Response 3: Many thanks for this important comment. We realize that this is indeed a study limitation and, as such, has been added to Section 4.1 Study limitations. Indeed, in our concluding remarks, we add that comparative analysis is key (see lines 580-582) and that “future research should evaluate the additional costs associated with increasing the nutrient provision threshold to 50%, with 30% allocated to lunch and 20–25% to snacks and breakfast—common practice in many other national programs. Testing optimized menus in diverse school settings is essential to ensure their nutritional and economic feasibility, as well as their practical implementation” (lines 577-582)”.
Comment 4: Finally, the study will highlight the policy relevance of the proposed solution. The study should also discuss how it can contribute to the formulation of national or regional policies on school meals.

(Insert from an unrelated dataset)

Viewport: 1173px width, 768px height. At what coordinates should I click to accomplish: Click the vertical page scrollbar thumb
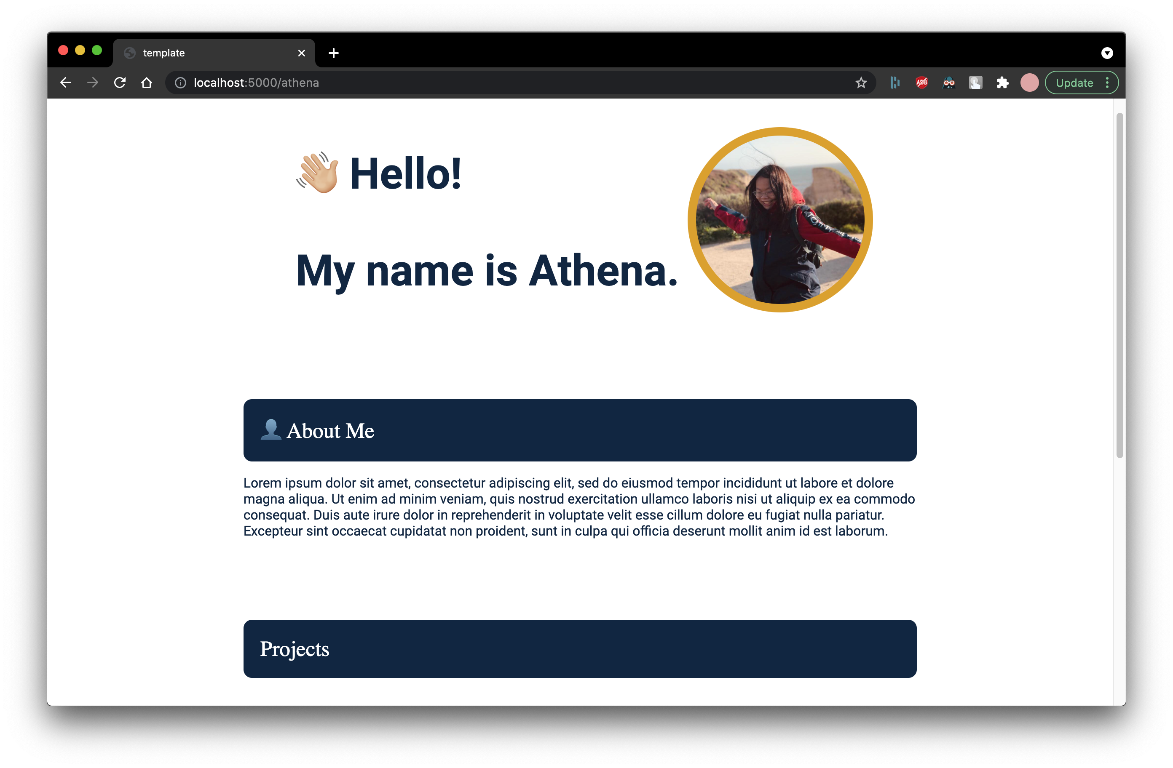[x=1119, y=285]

Response 4: Thank you for your insightful comment. Developing regional recommendations for school meals is inherently challenging due to the context-specific nature of school feeding programs. These programs vary significantly based on local dietary habits, agricultural production systems, policy frameworks, infrastructure, and socio-economic conditions. For example, factors such as food availability, procurement mechanisms, cultural preferences, and government capacity to implement and sustain programs differ widely between regions.
Additionally, funding models and governance structures play a crucial role in shaping school feeding initiatives. While some programs are nationally funded and integrated into broader social protection schemes, others rely heavily on donor support, making their sustainability uncertain. Climate and environmental considerations further complicate standardization, as regions face different constraints and opportunities in sourcing sustainable, nutritious ingredients.
Given these complexities, our approach prioritizes adaptable, evidence-based frameworks that allow for localized customization rather than prescriptive, one-size-fits-all recommendations. We aim to highlight key principles—such as nutritional adequacy, affordability, and sustainability—that can be tailored to specific regional contexts while ensuring effective and equitable implementation.
Round 2
Reviewer 5 Report
Comments and Suggestions for AuthorsThe manuscript underwent a thorough revision process to ensure that the observations and recommendations were thoroughly addressed.